Quelque part, partout en Syrie, des hommes et des femmes ne dorment jamais la nuit, vivent avec les fantômes des leurs, tués devant leurs yeux, ou disparus dans un moment de fuite et de chaos. Quelque part, partout dans le monde, des humains errent, devenus ce qu'on appelle réfugiés, comme si des tentes au milieu de la boue étaient un refuge, comme si le seul asile politique réel accordé par la communauté internationale n'était pas celui donné aux bourreaux du régime, toujours dans leurs lits douillets et leurs châteaux, rêvant aux tortures qu'ils infligeront demain.

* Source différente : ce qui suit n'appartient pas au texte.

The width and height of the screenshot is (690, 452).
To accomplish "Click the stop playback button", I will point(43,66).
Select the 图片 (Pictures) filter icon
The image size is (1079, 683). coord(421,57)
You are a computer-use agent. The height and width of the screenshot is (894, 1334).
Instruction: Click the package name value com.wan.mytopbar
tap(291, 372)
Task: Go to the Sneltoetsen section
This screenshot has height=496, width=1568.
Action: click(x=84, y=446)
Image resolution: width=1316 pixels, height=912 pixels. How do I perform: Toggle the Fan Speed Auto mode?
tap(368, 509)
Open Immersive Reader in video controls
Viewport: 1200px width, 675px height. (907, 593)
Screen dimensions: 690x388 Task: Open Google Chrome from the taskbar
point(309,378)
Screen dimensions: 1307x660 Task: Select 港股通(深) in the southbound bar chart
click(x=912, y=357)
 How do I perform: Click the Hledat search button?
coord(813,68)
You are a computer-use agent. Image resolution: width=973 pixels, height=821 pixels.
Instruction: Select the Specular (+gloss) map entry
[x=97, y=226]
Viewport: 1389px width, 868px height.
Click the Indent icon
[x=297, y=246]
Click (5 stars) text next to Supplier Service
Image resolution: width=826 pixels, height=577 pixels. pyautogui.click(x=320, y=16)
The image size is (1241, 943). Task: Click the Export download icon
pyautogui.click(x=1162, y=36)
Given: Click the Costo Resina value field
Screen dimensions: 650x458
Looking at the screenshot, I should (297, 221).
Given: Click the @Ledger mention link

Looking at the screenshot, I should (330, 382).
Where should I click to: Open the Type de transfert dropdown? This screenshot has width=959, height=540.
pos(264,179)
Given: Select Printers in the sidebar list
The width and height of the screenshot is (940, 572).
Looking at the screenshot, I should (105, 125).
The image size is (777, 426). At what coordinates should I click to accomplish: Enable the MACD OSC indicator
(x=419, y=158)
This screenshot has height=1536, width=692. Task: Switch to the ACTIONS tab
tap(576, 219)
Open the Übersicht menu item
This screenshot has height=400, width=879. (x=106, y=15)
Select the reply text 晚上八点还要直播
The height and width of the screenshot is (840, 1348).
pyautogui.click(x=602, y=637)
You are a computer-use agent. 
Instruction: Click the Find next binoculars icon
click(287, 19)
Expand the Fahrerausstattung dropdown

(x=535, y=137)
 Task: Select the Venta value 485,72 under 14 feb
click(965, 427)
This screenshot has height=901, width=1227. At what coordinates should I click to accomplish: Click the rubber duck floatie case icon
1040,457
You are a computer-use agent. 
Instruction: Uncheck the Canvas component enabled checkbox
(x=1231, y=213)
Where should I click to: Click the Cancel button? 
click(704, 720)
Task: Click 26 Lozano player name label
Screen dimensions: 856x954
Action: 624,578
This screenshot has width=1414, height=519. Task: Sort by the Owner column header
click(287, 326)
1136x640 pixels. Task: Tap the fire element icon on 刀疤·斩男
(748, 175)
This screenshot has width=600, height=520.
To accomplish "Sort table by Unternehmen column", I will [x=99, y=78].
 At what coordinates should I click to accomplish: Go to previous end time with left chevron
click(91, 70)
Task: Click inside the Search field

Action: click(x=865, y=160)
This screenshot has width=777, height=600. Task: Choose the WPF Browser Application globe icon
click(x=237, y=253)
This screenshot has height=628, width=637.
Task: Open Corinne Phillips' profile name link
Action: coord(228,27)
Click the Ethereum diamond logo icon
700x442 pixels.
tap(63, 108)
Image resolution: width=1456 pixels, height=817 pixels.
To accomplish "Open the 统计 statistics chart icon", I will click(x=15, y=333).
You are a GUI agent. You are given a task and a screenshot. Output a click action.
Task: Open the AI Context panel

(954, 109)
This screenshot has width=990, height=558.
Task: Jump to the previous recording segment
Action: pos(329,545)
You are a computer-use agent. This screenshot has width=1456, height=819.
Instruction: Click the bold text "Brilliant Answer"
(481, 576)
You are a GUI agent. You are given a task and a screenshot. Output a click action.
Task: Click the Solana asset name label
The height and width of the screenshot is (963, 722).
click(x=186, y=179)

Oui, ils ont eu une petite contrariété, sans doute un instant, l'estomac d'Assad s'est serré. Une nuit, l'image d'un monde parallèle a dû un peu le hanter: celui où il devrait réellement arrêter de massacrer, voire être neutralisé. Une nuit, il a dû se rappeler, quand même, qu'il n'était pas le Tyran de l'Eternité, juste un dictateur qui pouvait être frappé.
Mais au matin tout était terminé. La diplomatie reprenait ses droits, Assad les siens, ceux de massacrer, mais sans laisser le sang déborder au-delà d'une étrange ligne rouge, définie seulement par la manière de tuer.
Peut-être a-t-il envié un instant notre Président, qui n'a comme opposants que les pantins de Poutine, tous juste bons à lui donner l'image de justicier actif et déterminé qu'il cherchait justement à s'arroger. Tous juste bons à lui inventer un poing vengeur quand il a bougé un petit doigt vite rangé.
Peut-être, parce que depuis sept ans, Assad, lui, doit affronter des révolutionnaires lucides, déterminés, assoiffés de liberté.
Des révolutionnaires qui, au prix de leur vie ont détruit tous les tristes et lâches récits, pour faire entrer dans l'Histoire l'amour de la Démocratie.